### Desafios
a – No texto sobre Fausto e o moralismo, quais grupos, segundo o trecho, "lançaram-se" contra o poder e a força do dinheiro? Liste todos.
b – Prossiga o texto sobre Fausto e o moralismo a partir do ponto em que ele termina.

Marcio Pochmann é professor do Instituto de Economia e pesquisador do Centro de Estudos Sindicais e de Economia do Trabalho da Universidade Estadual de Campinas

Fotografia - por Peter Zeglis (behance.net/peterzeglis)

sábado, 23 de agosto de 2014

Fausto e o moralismo - por Luiz Gonzaga Belluzzo (CartaCapital)

O neoliberalismo é também um projeto de retorno a uma ordem alicerçada exclusivamente em fundamentos econômicos

     Fausto vendeu-se ao demônio. Para adquirir poder e dinheiro entre os mortais, hipotecou a alma pela eternidade. Tamanha era a força da sua cupidez, a fome da riqueza abstrata, que, diante dela, a eternidade parecia durar apenas um segundo.


     Vai pela casa da tonelada a quantidade de tinta gasta para deplorar o poder do dinheiro, a sua força para corromper as consciências, desfigurar as almas e os sentimentos. Contra esse poder e essa força, lançaram-se poetas, filósofos, teólogos e até os moralistas de folhetim.

     George Simmel, em seu livro A Filosofia do Dinheiro, mostra que o sujeito atacado pelo amor “doentio” ao dinheiro não é uma aberração moral, mas o representante autêntico do indivíduo criado pela sociedade argentária. As qualidades dos bens e o gozo de suas utilidades tornam-se absolutamente indiferentes para ele. Suas preferências,  sentimentos,  desejos, são totalmente absorvidos pelo impulso de acumular riqueza monetária.

     É curioso observar como a sociedade argentária, ao transformar violentamente os indivíduos e suas subjetividades em simples coágulos monetários, pretenda ao mesmo tempo colocar barreiras, ensinando-lhes as virtudes da moderação, da frugalidade,  da solidariedade. Então, como podemos falar de sentimentos como honradez, dignidade, autorrespeito numa sociedade em que todos os critérios de sucesso ou insucesso são determinados pela quantidade de riqueza monetária que cada um consegue acumular?

### Dados fornecidos
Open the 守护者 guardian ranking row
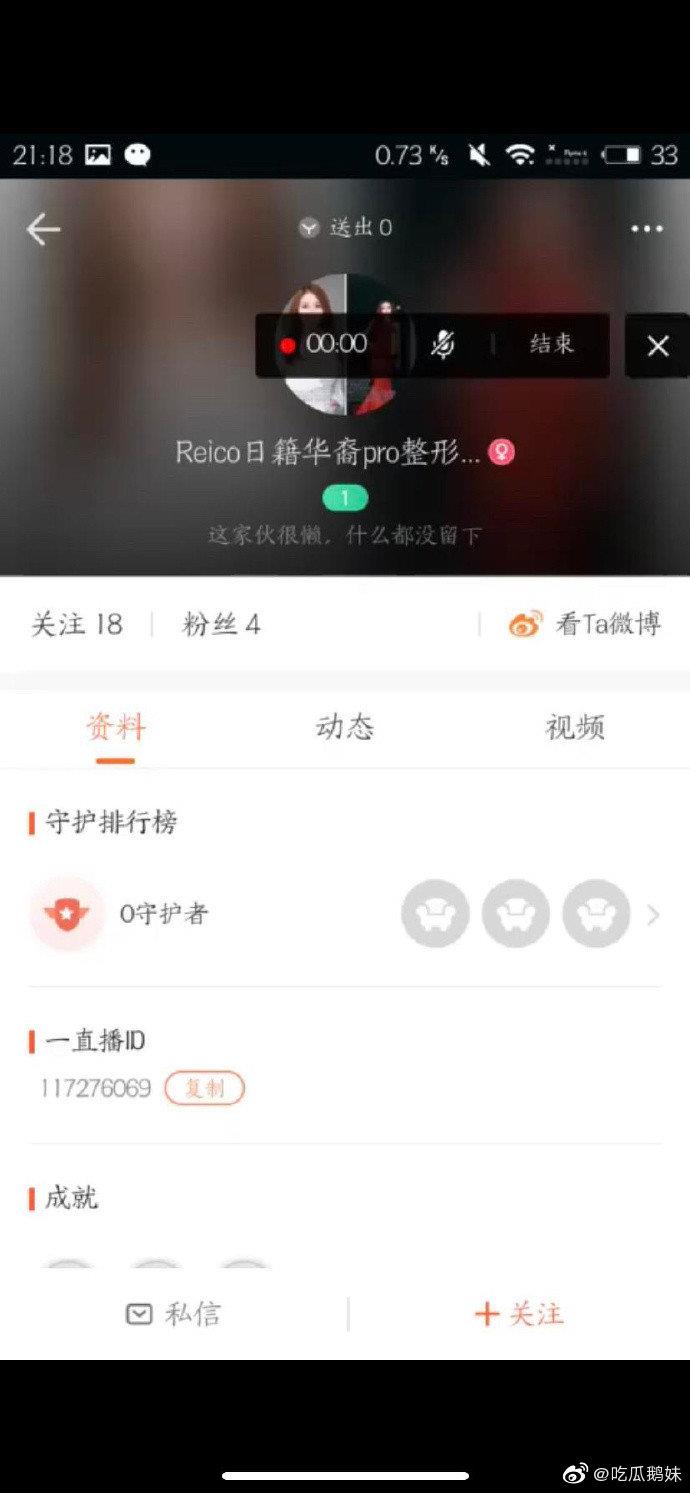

### Respostas às tarefas
a – Poetas, filósofos, teólogos e moralistas de folhetim.

b –
     É difícil escapar da sensação de que a contenção desse impulso é impossível sem a coação e a intimidação crescentes. As leis devem se tornar cada vez mais duras e especializadas na tentativa de coibir o enriquecimento “sem causa” e a qualquer custo. Verdade? A experiência contemporânea parece demonstrar que os circuitos de enriquecimento ilícito – apesar do grande número de prisões e condenações – não fazem outra coisa senão aumentar, multiplicando-se mundo afora. As drogas e seus sistemas de produção e comercialização, a espionagem industrial e tecnológica, a corrupção política, a compra e venda de informações e de “desinformação” da opinião pública formam uma rede formidável e em rápido crescimento de circulação de dinheiro “sujo”.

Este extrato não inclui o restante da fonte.